What the task asks:
What is needed here is an exact transcription of all the entries.

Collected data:
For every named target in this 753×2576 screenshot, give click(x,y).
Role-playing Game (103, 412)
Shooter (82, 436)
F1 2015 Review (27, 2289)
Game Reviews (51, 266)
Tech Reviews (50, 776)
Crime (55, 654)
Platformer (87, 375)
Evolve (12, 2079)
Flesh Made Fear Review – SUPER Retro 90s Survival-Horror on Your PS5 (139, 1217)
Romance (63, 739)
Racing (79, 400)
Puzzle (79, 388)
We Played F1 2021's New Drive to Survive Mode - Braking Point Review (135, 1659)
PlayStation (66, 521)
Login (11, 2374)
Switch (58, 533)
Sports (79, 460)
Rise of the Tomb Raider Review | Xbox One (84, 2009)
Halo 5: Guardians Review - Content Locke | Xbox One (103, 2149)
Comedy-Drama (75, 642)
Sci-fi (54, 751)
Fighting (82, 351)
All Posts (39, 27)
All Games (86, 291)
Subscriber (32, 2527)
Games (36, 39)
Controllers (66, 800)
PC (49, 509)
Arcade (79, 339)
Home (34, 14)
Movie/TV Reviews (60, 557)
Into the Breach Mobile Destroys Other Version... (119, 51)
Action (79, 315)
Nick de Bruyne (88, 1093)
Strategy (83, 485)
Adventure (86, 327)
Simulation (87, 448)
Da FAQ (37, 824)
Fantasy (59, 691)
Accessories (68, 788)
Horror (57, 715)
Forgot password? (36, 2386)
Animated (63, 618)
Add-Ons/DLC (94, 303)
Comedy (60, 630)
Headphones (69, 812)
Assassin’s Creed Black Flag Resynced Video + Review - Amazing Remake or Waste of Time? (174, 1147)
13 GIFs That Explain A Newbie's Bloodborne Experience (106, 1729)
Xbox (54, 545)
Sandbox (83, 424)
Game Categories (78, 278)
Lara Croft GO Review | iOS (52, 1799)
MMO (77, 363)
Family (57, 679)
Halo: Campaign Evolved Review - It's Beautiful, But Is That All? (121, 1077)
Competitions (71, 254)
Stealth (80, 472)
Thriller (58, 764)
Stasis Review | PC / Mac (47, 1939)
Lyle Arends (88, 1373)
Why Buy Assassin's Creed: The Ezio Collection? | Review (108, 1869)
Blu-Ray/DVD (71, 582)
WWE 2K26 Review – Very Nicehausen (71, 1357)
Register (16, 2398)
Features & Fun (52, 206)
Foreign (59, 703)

Completed exercise:
For every named target in this 753×2576 screenshot, give click(x,y).
Role-playing Game (103, 412)
Shooter (82, 436)
F1 2015 Review (27, 2289)
Game Reviews (51, 266)
Tech Reviews (50, 776)
Crime (55, 654)
Platformer (87, 375)
Evolve (12, 2079)
Flesh Made Fear Review – SUPER Retro 90s Survival-Horror on Your PS5 (139, 1217)
Romance (63, 739)
Racing (79, 400)
Puzzle (79, 388)
We Played F1 2021's New Drive to Survive Mode - Braking Point Review (135, 1659)
PlayStation (66, 521)
Login (11, 2374)
Switch (58, 533)
Sports (79, 460)
Rise of the Tomb Raider Review | Xbox One (84, 2009)
Halo 5: Guardians Review - Content Locke | Xbox One (103, 2149)
Comedy-Drama (75, 642)
Sci-fi (54, 751)
Fighting (82, 351)
All Posts (39, 27)
All Games (86, 291)
Subscriber (32, 2527)
Games (36, 39)
Controllers (66, 800)
PC (49, 509)
Arcade (79, 339)
Home (34, 14)
Movie/TV Reviews (60, 557)
Into the Breach Mobile Destroys Other Version... (119, 51)
Action (79, 315)
Nick de Bruyne (88, 1093)
Strategy (83, 485)
Adventure (86, 327)
Simulation (87, 448)
Da FAQ (37, 824)
Fantasy (59, 691)
Accessories (68, 788)
Horror (57, 715)
Forgot password? (36, 2386)
Animated (63, 618)
Add-Ons/DLC (94, 303)
Comedy (60, 630)
Headphones (69, 812)
Assassin’s Creed Black Flag Resynced Video + Review - Amazing Remake or Waste of Time? (174, 1147)
13 GIFs That Explain A Newbie's Bloodborne Experience (106, 1729)
Xbox (54, 545)
Sandbox (83, 424)
Game Categories (78, 278)
Lara Croft GO Review | iOS (52, 1799)
MMO (77, 363)
Family (57, 679)
Halo: Campaign Evolved Review - It's Beautiful, But Is That All? (121, 1077)
Competitions (71, 254)
Stealth (80, 472)
Thriller (58, 764)
Stasis Review | PC / Mac (47, 1939)
Lyle Arends (88, 1373)
Why Buy Assassin's Creed: The Ezio Collection? | Review (108, 1869)
Blu-Ray/DVD (71, 582)
WWE 2K26 Review – Very Nicehausen (71, 1357)
Register (16, 2398)
Features & Fun (52, 206)
Foreign (59, 703)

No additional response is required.